GNOME Bugzilla – Bug 769768
rtpjitterbuffer: lots of improvements around RTX
Last modified: 2016-09-30 07:04:02 UTC
We have been focusing on RTX and making it work properly for our use-cases, and as a result we have a series of patches that we thought it best to present in one bug instead of splitting them up over several bugs. The overall thing that these patches is trying to do, is to make the jitterbuffer act really well against WebRTC and their implementation of RTX, and also provide the application with the means to determine the right settings (usually the right latency for the jitterbuffer) based on various stats. Perhaps the biggest and most important changes are the fact that we now will "wait" for rtx-packets that have been requested even after they have "expired", and to mark the rtx-packets with a new flag (patch for plugins-base and rtprtxreceive) that allows differentiation of "normal" and "rtx" packets. These changes allow the various rtx-stats to become a lot more reliable and again allows the application to act on them. The workflow we have been following have been to observe every "actually" lost packet (that rtx were unable to recover) and asking why this packets was not "saved" by rtx, and this has led us to finding many bugs and improvements, all which have been written proper tests for. We are pleased to report that up to 10% introduced packetloss from Chrome to GStreamer (using tools like netem) is now almost completely eliminated in our application using these changes, while still keeping the end-to-end latency at an acceptable level for real-time communication. The patches are ordered, and needs to be applied in that order.

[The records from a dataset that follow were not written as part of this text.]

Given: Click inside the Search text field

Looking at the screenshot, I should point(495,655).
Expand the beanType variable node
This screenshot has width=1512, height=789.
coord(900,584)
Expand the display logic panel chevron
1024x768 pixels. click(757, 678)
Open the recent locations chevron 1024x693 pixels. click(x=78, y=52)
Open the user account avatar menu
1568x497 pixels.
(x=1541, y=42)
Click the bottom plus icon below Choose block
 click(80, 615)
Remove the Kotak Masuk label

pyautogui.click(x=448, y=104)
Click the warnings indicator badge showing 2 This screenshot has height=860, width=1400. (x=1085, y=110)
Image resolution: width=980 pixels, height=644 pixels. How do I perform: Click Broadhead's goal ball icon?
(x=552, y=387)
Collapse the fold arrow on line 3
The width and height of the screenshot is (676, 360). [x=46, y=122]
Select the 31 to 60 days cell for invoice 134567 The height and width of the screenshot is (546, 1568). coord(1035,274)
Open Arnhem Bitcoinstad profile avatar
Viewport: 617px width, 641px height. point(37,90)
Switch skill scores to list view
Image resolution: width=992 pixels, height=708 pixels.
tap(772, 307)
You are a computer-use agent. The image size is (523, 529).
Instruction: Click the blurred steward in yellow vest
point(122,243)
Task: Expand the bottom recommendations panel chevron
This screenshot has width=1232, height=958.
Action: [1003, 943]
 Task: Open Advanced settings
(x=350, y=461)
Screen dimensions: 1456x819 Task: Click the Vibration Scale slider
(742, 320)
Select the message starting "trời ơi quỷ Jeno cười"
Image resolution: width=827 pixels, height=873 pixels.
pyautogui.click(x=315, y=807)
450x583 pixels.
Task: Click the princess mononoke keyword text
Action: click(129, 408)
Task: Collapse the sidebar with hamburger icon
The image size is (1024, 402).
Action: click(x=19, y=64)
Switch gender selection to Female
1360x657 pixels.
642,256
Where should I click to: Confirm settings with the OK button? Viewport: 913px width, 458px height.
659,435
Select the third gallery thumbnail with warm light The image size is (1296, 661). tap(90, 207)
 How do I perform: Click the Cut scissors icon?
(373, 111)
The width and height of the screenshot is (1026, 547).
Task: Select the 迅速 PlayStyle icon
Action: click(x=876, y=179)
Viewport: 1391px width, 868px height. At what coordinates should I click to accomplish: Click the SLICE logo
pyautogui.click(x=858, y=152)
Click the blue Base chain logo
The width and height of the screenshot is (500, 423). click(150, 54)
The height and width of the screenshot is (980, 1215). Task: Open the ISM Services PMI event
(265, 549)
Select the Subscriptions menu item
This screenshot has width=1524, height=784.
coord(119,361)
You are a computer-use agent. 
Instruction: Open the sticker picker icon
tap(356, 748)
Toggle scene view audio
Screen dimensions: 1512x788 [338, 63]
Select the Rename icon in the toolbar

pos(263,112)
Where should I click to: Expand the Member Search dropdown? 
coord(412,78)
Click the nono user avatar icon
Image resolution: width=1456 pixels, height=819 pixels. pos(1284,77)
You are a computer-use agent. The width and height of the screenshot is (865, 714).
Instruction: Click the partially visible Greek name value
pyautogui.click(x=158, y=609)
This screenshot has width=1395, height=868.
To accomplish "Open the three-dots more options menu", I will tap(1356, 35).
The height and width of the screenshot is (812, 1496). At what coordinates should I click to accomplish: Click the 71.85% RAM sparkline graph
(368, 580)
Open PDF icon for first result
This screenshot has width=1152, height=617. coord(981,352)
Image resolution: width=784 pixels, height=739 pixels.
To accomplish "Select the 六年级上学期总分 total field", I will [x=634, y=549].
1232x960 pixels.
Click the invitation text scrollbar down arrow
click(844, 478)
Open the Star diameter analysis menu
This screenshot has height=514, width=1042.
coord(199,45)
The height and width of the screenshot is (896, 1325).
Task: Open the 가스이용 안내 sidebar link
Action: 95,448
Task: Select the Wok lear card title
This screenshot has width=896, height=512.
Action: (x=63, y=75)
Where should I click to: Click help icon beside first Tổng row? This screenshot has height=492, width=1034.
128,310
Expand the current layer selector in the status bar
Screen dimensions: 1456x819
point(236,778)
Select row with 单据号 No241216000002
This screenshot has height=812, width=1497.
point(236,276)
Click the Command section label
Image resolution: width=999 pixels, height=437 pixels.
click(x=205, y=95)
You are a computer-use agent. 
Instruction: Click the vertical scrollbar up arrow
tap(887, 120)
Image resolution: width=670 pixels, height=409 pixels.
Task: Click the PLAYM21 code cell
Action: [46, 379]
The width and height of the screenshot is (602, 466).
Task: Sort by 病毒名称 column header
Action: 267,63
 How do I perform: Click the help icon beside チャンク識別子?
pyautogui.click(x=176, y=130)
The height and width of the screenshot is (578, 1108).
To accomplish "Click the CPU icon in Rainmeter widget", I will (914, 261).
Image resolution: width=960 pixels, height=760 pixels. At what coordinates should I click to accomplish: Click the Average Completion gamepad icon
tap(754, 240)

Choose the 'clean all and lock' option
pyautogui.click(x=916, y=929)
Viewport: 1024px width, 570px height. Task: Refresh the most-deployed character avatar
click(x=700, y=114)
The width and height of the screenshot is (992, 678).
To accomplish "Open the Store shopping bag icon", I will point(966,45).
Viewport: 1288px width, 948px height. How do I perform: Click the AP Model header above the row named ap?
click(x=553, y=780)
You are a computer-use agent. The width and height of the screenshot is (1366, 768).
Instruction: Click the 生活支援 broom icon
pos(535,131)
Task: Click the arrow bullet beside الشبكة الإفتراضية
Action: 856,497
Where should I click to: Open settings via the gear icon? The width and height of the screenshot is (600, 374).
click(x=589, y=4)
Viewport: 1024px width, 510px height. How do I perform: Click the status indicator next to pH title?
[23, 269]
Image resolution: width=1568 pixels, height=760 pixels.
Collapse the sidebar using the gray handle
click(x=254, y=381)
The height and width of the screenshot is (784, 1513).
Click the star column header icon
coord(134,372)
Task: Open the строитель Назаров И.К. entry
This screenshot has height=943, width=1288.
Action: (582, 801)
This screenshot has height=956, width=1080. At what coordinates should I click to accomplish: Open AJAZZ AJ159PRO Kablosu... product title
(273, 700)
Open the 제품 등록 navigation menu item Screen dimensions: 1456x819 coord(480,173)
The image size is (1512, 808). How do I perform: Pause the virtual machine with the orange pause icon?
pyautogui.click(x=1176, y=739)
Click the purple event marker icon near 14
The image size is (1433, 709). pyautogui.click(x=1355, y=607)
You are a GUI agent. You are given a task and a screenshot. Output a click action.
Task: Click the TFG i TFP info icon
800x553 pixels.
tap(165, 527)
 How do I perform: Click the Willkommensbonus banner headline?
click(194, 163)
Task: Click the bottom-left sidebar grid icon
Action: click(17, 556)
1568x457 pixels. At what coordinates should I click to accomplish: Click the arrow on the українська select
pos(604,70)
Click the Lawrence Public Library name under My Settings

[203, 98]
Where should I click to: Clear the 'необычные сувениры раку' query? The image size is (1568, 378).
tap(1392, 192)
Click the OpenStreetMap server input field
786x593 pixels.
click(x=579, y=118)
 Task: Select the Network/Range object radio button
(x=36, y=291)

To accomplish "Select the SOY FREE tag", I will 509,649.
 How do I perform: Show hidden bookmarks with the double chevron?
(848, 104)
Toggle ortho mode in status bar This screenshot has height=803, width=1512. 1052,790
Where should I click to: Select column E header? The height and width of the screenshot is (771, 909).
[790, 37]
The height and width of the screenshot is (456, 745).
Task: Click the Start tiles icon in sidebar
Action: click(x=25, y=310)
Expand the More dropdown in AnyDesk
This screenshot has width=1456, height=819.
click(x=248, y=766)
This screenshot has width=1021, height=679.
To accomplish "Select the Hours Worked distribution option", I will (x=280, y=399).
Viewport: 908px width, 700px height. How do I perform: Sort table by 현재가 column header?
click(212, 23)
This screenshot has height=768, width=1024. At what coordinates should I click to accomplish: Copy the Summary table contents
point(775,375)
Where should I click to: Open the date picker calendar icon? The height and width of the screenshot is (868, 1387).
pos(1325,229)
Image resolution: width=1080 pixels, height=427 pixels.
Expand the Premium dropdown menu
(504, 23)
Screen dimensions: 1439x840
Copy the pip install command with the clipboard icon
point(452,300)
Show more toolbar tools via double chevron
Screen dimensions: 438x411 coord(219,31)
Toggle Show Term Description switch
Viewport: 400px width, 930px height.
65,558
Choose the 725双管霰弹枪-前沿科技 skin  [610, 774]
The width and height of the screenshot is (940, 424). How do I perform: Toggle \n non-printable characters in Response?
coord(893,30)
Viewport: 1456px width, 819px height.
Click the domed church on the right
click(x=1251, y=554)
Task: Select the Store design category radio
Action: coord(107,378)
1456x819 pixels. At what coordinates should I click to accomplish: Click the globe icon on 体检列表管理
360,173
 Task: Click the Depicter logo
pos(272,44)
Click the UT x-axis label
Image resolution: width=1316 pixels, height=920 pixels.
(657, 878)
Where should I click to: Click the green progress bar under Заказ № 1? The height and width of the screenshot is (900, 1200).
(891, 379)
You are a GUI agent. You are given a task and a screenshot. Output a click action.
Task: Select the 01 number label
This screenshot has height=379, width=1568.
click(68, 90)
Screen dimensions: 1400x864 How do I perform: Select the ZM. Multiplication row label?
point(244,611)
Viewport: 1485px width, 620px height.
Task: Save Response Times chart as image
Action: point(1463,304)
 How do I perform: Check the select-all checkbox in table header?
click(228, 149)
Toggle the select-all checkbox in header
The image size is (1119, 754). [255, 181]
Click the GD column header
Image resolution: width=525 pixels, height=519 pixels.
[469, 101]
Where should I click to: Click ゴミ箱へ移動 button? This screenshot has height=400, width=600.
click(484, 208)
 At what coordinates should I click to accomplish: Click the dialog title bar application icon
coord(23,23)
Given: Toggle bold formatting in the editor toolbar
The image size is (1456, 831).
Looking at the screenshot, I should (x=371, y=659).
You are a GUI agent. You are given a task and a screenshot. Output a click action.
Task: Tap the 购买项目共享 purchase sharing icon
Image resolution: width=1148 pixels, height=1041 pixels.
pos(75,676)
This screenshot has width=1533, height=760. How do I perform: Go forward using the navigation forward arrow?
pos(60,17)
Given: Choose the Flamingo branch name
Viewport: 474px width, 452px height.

Created attachment 333136 [details] [review] 0001
Created attachment 333137 [details] [review] expose more stats
Created attachment 333138 [details] [review] option to disable rtx-delay-reorder
Created attachment 333139 [details] [review] Major improvements for RTX stats
Created attachment 333140 [details] [review] Improve expected timer handling
Created attachment 333141 [details] [review] rtx-deadline as a property
Created attachment 333142 [details] [review] fix lost-duration when gap after lost-event
Created attachment 333143 [details] [review] don't request rtx if it is too late
Created attachment 333144 [details] [review] equidistant packet-spacing detector
Created attachment 333146 [details] [review] improved rtx-rtt averaging As this patch was a little short on an explanation, I might add something here. The basic idea is this: 1. For *larger* rtx-rtt, weigh a new measurement as before 2. For *smaller* rtx-rtt, be a bit more conservative and weigh a bit less 3. For very large measurements, consider them "outliers" and count them a lot less The idea being that reducing the rtx-rtt is much more harmful then increasing it, since we don't want to be underestimating the rtt of the network, and when using this number to estimate the latency you need for you jitterbuffer, you would rather want it to be a bit larger then a bit smaller, potentially losing rtx-packets. The "outlier-detector" is there to prevent a single skewed measurement to affect the outcome too much. On wireless networks, these are surprisingly common.
Created attachment 333148 [details] [review] rtxreceive: set buffer flag for rtx packets This is dependent on a gst-plugins-base patch, but not on the jitterbuffer-patches
Review of attachment 333136 [details] [review]: Don't we already compile everything with -Wno-unused-parameter .. GLib's API makes way too many of them.
Review of attachment 333139 [details] [review]: I'd also suggest the patch title to be something like "rtpjitterbuffer: Collect stats for unsuccessful packets" ::: gst/rtpmanager/gstrtpjitterbuffer.c @@ +718,3 @@ + * The time to wait for a retransmitted packet after it has been + * considered lost in order to collect RTX statistics. + * Please specify the unit !
Review of attachment 333140 [details] [review]: Your changing the algo that computes the delay, do you mind explaining why in the commit message? I don't understand why?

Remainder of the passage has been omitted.